(Word and element location rows)
□ □ □

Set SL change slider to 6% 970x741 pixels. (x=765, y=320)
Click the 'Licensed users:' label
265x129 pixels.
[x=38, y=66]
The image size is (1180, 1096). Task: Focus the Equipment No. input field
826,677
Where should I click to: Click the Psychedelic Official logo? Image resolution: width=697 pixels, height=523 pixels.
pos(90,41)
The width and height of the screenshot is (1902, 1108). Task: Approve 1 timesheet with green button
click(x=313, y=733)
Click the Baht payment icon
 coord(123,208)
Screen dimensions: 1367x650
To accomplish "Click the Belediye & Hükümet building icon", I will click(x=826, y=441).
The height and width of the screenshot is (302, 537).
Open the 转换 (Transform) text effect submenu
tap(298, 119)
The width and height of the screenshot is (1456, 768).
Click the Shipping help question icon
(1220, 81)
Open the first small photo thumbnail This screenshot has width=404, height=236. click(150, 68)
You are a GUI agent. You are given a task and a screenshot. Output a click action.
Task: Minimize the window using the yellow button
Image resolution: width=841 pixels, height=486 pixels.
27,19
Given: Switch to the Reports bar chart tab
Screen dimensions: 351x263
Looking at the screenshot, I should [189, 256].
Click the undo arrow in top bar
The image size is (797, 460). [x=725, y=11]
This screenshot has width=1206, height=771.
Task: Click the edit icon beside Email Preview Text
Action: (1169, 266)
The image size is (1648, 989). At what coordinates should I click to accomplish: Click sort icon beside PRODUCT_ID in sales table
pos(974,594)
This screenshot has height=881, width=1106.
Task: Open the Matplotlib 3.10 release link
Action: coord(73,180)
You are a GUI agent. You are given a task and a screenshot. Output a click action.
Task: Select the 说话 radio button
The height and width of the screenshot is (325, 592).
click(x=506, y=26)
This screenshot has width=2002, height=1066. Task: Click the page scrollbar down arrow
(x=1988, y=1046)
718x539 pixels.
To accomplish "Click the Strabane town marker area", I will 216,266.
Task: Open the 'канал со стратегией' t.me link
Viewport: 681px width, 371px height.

□ □ □

Swap "Image resolution:" for "Display resolution:" everywhere in the rows above, and leave everything else as it is.

Set SL change slider to 6% 970x741 pixels. (x=765, y=320)
Click the 'Licensed users:' label
265x129 pixels.
[x=38, y=66]
The image size is (1180, 1096). Task: Focus the Equipment No. input field
826,677
Where should I click to: Click the Psychedelic Official logo? Display resolution: width=697 pixels, height=523 pixels.
pos(90,41)
The width and height of the screenshot is (1902, 1108). Task: Approve 1 timesheet with green button
click(x=313, y=733)
Click the Baht payment icon
 coord(123,208)
Screen dimensions: 1367x650
To accomplish "Click the Belediye & Hükümet building icon", I will click(x=826, y=441).
The height and width of the screenshot is (302, 537).
Open the 转换 (Transform) text effect submenu
tap(298, 119)
The width and height of the screenshot is (1456, 768).
Click the Shipping help question icon
(1220, 81)
Open the first small photo thumbnail This screenshot has width=404, height=236. click(150, 68)
You are a GUI agent. You are given a task and a screenshot. Output a click action.
Task: Minimize the window using the yellow button
Display resolution: width=841 pixels, height=486 pixels.
27,19
Given: Switch to the Reports bar chart tab
Screen dimensions: 351x263
Looking at the screenshot, I should [189, 256].
Click the undo arrow in top bar
The image size is (797, 460). [x=725, y=11]
This screenshot has width=1206, height=771.
Task: Click the edit icon beside Email Preview Text
Action: (1169, 266)
The image size is (1648, 989). At what coordinates should I click to accomplish: Click sort icon beside PRODUCT_ID in sales table
pos(974,594)
This screenshot has height=881, width=1106.
Task: Open the Matplotlib 3.10 release link
Action: coord(73,180)
You are a GUI agent. You are given a task and a screenshot. Output a click action.
Task: Select the 说话 radio button
The height and width of the screenshot is (325, 592).
click(x=506, y=26)
This screenshot has width=2002, height=1066. Task: Click the page scrollbar down arrow
(x=1988, y=1046)
718x539 pixels.
To accomplish "Click the Strabane town marker area", I will 216,266.
Task: Open the 'канал со стратегией' t.me link
Viewport: 681px width, 371px height.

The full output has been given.